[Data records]

·····

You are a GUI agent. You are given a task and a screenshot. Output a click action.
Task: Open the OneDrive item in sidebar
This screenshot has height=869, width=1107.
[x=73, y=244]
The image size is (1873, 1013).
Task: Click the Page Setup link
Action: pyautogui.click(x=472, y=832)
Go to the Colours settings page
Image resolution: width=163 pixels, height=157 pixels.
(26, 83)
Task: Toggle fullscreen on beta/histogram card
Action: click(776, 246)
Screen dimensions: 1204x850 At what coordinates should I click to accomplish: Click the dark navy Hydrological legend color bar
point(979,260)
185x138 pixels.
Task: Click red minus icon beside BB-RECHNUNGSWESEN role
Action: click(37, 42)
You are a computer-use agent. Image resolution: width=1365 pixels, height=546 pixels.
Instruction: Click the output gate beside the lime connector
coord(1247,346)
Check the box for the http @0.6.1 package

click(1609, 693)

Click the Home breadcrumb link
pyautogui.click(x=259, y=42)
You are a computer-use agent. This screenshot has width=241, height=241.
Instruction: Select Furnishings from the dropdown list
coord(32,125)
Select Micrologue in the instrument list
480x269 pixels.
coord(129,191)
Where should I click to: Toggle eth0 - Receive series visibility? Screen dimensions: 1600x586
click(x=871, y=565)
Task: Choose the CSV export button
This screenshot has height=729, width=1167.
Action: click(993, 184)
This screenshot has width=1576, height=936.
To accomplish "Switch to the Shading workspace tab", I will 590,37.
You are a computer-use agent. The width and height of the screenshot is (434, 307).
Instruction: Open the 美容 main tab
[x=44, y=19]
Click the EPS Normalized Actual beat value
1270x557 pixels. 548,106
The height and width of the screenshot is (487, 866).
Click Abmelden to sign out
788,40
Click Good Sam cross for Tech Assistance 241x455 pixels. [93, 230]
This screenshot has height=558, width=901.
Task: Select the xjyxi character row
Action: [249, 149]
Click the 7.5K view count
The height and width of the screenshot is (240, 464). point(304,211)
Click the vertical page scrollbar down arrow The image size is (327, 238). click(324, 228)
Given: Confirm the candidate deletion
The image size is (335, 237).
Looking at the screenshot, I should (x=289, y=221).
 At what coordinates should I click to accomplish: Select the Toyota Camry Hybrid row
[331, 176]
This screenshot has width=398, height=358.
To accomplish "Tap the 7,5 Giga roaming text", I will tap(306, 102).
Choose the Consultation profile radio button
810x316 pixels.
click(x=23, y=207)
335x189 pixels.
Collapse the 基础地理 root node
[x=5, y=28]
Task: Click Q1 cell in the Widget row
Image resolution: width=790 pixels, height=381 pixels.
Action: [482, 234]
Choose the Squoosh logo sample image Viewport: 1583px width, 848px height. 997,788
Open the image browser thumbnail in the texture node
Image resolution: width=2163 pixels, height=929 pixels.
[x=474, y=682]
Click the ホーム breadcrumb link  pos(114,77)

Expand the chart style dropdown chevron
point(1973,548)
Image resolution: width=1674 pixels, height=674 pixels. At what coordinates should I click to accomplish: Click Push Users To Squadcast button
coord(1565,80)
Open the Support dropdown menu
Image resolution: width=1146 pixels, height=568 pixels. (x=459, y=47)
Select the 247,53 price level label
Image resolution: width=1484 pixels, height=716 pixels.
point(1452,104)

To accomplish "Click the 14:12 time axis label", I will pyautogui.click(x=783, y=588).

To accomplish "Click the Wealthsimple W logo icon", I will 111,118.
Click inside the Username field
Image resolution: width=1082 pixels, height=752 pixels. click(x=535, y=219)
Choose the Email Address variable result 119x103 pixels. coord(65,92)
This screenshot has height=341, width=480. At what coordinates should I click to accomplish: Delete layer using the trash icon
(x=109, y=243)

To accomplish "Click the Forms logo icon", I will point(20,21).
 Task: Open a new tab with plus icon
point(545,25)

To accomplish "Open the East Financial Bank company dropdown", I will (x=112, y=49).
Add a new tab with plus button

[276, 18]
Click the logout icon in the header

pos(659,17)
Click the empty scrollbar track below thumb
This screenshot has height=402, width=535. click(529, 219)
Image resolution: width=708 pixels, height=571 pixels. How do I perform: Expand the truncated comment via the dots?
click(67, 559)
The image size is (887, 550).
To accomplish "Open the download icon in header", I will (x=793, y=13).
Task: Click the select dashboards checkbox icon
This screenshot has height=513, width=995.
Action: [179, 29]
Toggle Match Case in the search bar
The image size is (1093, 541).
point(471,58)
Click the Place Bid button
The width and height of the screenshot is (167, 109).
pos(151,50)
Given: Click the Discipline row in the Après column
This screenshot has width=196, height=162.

·····

> **What to produce**
Could you extract the lines of the listing above, beginning at the line that contains "335x189 pixels." and stopping after the line that contains "pos(659,17)", and repeat them unchanged?

> **Response**
335x189 pixels.
Collapse the 基础地理 root node
[x=5, y=28]
Task: Click Q1 cell in the Widget row
Image resolution: width=790 pixels, height=381 pixels.
Action: [482, 234]
Choose the Squoosh logo sample image Viewport: 1583px width, 848px height. 997,788
Open the image browser thumbnail in the texture node
Image resolution: width=2163 pixels, height=929 pixels.
[x=474, y=682]
Click the ホーム breadcrumb link  pos(114,77)

Expand the chart style dropdown chevron
point(1973,548)
Image resolution: width=1674 pixels, height=674 pixels. At what coordinates should I click to accomplish: Click Push Users To Squadcast button
coord(1565,80)
Open the Support dropdown menu
Image resolution: width=1146 pixels, height=568 pixels. (x=459, y=47)
Select the 247,53 price level label
Image resolution: width=1484 pixels, height=716 pixels.
point(1452,104)

To accomplish "Click the 14:12 time axis label", I will pyautogui.click(x=783, y=588).

To accomplish "Click the Wealthsimple W logo icon", I will 111,118.
Click inside the Username field
Image resolution: width=1082 pixels, height=752 pixels. click(x=535, y=219)
Choose the Email Address variable result 119x103 pixels. coord(65,92)
This screenshot has height=341, width=480. At what coordinates should I click to accomplish: Delete layer using the trash icon
(x=109, y=243)

To accomplish "Click the Forms logo icon", I will point(20,21).
 Task: Open a new tab with plus icon
point(545,25)

To accomplish "Open the East Financial Bank company dropdown", I will (x=112, y=49).
Add a new tab with plus button

[276, 18]
Click the logout icon in the header

pos(659,17)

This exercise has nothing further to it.